::: Lesetext :::

Neue Erkenntnisse zu Bilzingsleben

Interdisziplinäres Forscherteam der Universität Jena hat aktuelle Grabungsergebnisse ausgewertet

Auf der Steinrinne bei Bilzingsleben (Nordthüringen) haben sich Ablagerungen einer Warmzeit des mittleren Pleistozäns (Eiszeit) erhalten. Diese Schichten waren seit längerer Zeit bekannt, ihre wissenschaftliche Bedeutung erkannte jedoch erst Dietrich Mania. Er führte hier von 1969-2002 Ausgrabungen durch. Dabei konnte er mit umfangreichen Tier- und Pflanzenresten eine international anerkannte paläontologische Sammlung zu einer etwa 500.000-300.000 Jahre alten Warmzeit erarbeiten. Die Reste von menschlichen Schädeln, die Mania unter den Tierresten fand, gehören zu den frühesten Menschenresten in Mittel- und Nordwesteuropa. Nur noch die Menschenknochen von Boxgrove (England) und Mauer (bei Heidelberg) sind älter.

::: Erfasste Daten :::

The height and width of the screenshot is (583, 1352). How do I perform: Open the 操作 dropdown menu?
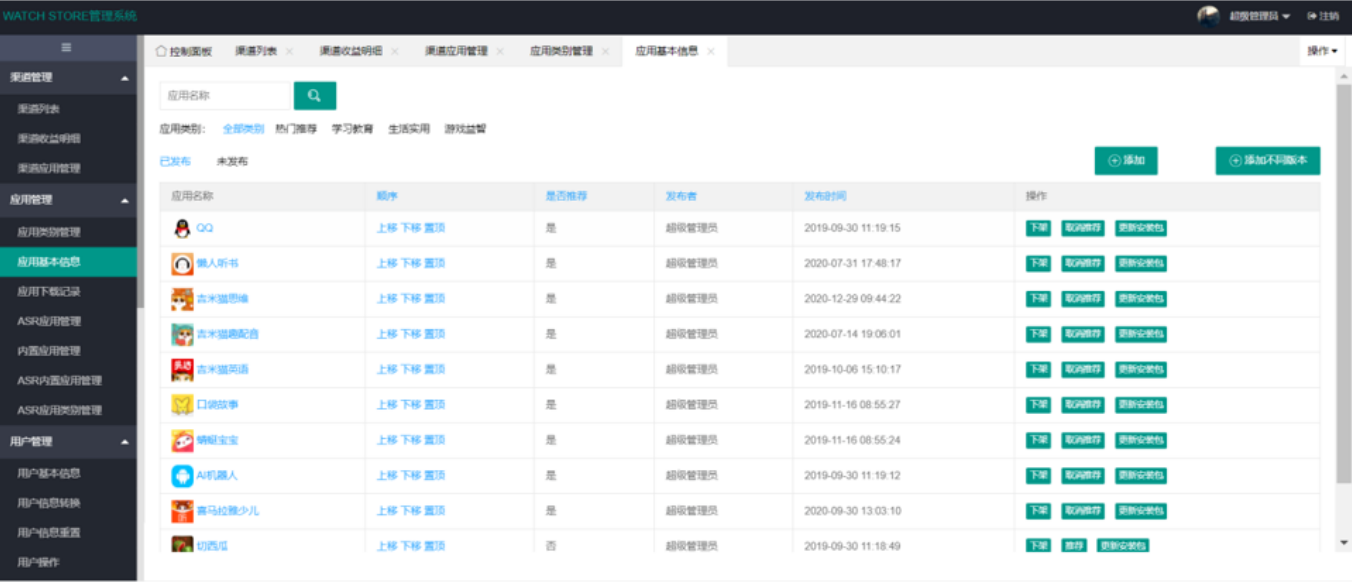coord(1322,51)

:::

_Zu bearbeitende Aufgaben_
A - Gib den Lesetext von „Auf der Steinrinne“ bis einschließlich „Heidelberg) sind älter.“ wieder und ersetze darin „Warmzeit“ durch „Zwischeneiszeit“.
B - Fasse den Absatz des Lesetextes, der mit „Auf der Steinrinne bei Bilzingsleben“ beginnt, als Stichpunktliste zusammen und behalte dabei seine wesentlichen Fakten bei.
C - Übersetze den Satz „Nur noch die Menschenknochen von Boxgrove (England) und Mauer (bei Heidelberg) sind älter.“ aus dem Lesetext ins Englische.

_Antworten je Aufgabe_
A -
Auf der Steinrinne bei Bilzingsleben (Nordthüringen) haben sich Ablagerungen einer Zwischeneiszeit des mittleren Pleistozäns (Eiszeit) erhalten. Diese Schichten waren seit längerer Zeit bekannt, ihre wissenschaftliche Bedeutung erkannte jedoch erst Dietrich Mania. Er führte hier von 1969-2002 Ausgrabungen durch. Dabei konnte er mit umfangreichen Tier- und Pflanzenresten eine international anerkannte paläontologische Sammlung zu einer etwa 500.000-300.000 Jahre alten Zwischeneiszeit erarbeiten. Die Reste von menschlichen Schädeln, die Mania unter den Tierresten fand, gehören zu den frühesten Menschenresten in Mittel- und Nordwesteuropa. Nur noch die Menschenknochen von Boxgrove (England) und Mauer (bei Heidelberg) sind älter.

B -
- Ort: Steinrinne bei Bilzingsleben (Nordthüringen)
- Dort erhalten: Ablagerungen einer Warmzeit des mittleren Pleistozäns
- Die Schichten waren lange bekannt, ihre wissenschaftliche Bedeutung erkannte erst Dietrich Mania.
- Ausgrabungen durch Mania: 1969–2002
- Ergebnis: international anerkannte paläontologische Sammlung aus Tier- und Pflanzenresten einer etwa 500.000–300.000 Jahre alten Warmzeit
- Zwischen den Tierresten fand Mania Reste menschlicher Schädel, die zu den frühesten Menschenresten in Mittel- und Nordwesteuropa gehören.
- Älter sind nur die Menschenknochen von Boxgrove (England) und Mauer (bei Heidelberg).

C - Only the human bones from Boxgrove (England) and Mauer (near Heidelberg) are older.